What you will do
The line with "You are a GUI agent. The screenshot is 412×2087.", the line with "[Search] (369, 39)", and all lines between them in the material below: return these exactly, and no others.

Data for this exercise
==*==

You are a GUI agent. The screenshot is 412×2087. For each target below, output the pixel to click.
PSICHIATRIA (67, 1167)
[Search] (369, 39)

==*==

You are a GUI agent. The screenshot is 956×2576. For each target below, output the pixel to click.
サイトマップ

==*==

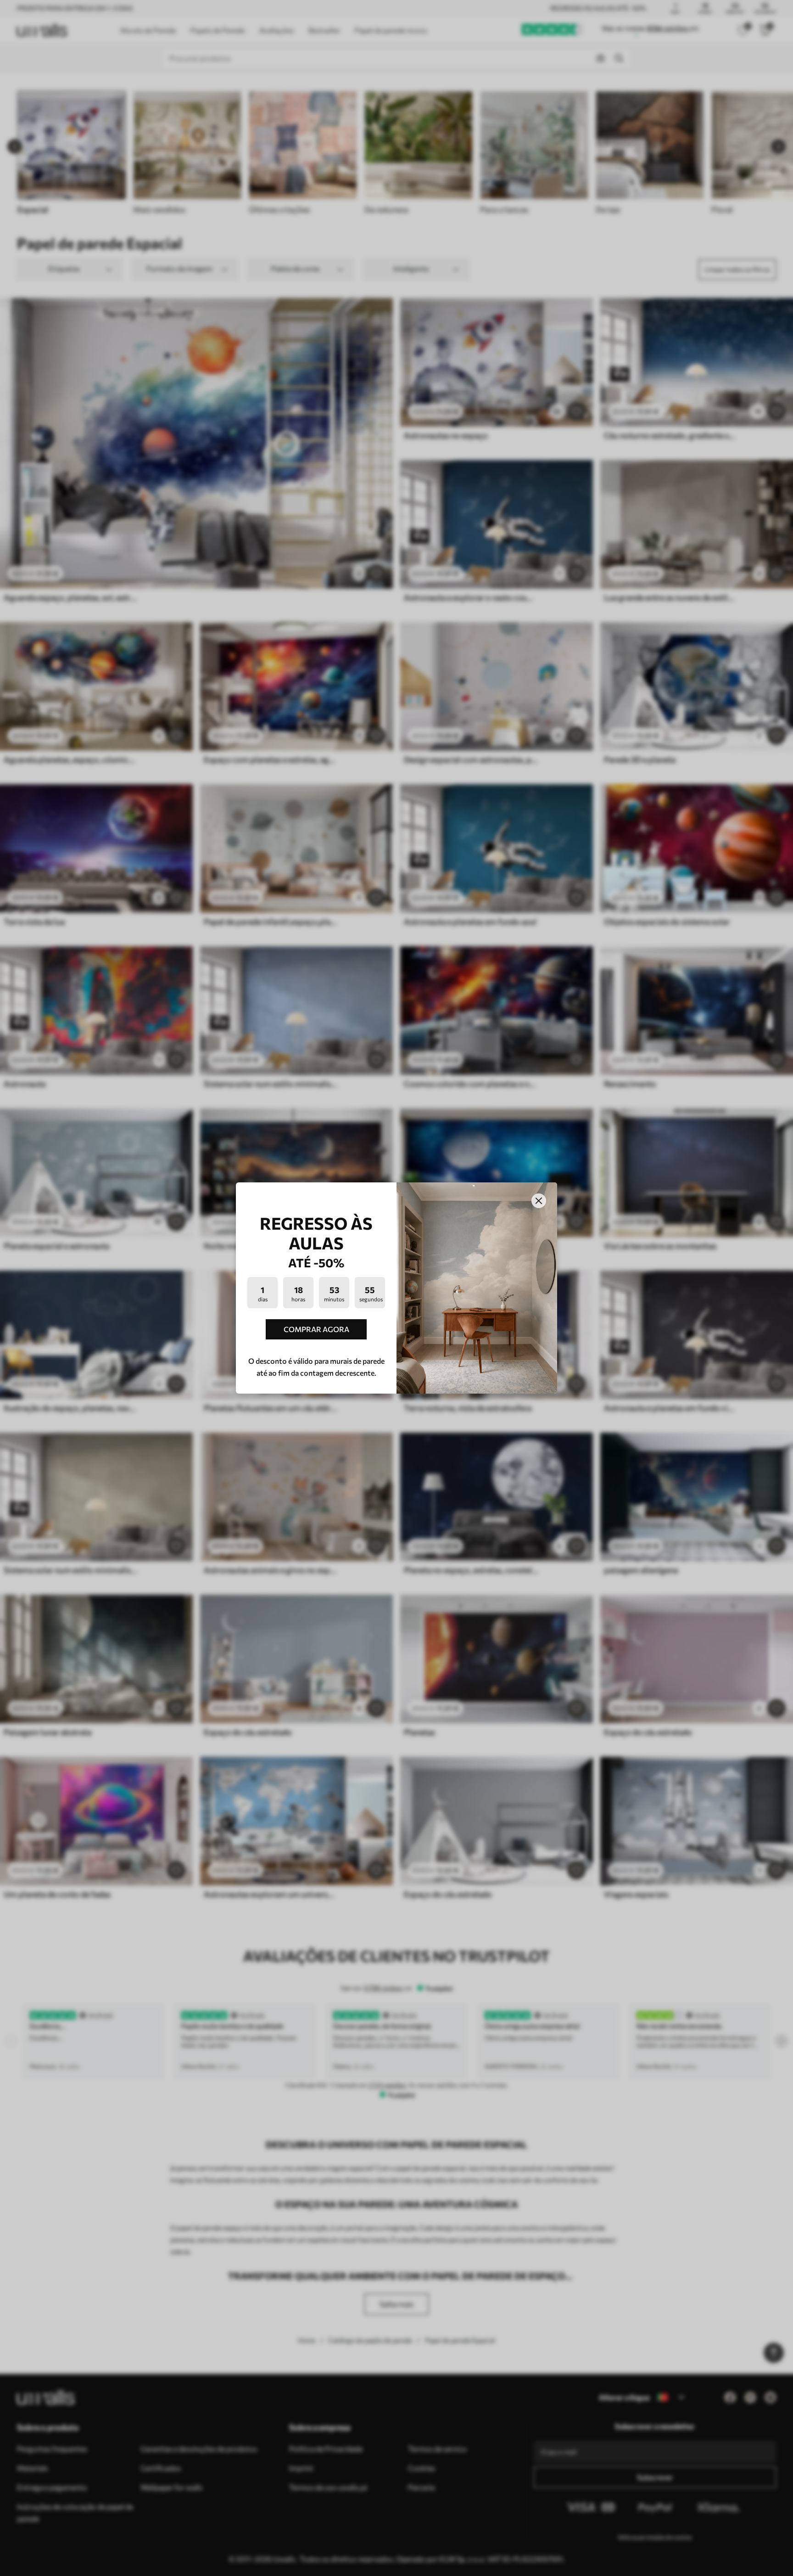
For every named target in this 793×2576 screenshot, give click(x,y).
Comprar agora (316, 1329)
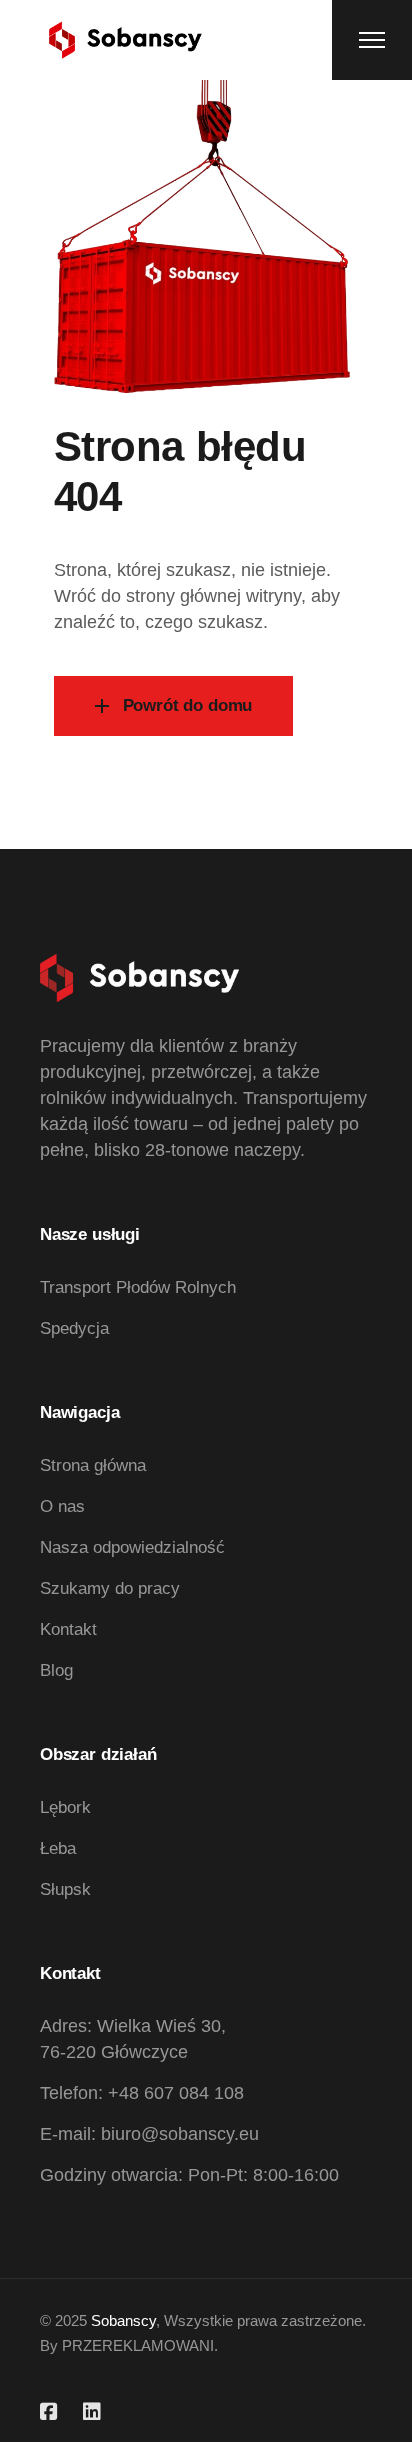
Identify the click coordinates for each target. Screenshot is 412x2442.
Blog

==*==

Written reply
You are a GUI agent. The screenshot is 412×2087. For each target below, output the pixel to click.
PSICHIATRIA (67, 1167)
[Search] (369, 39)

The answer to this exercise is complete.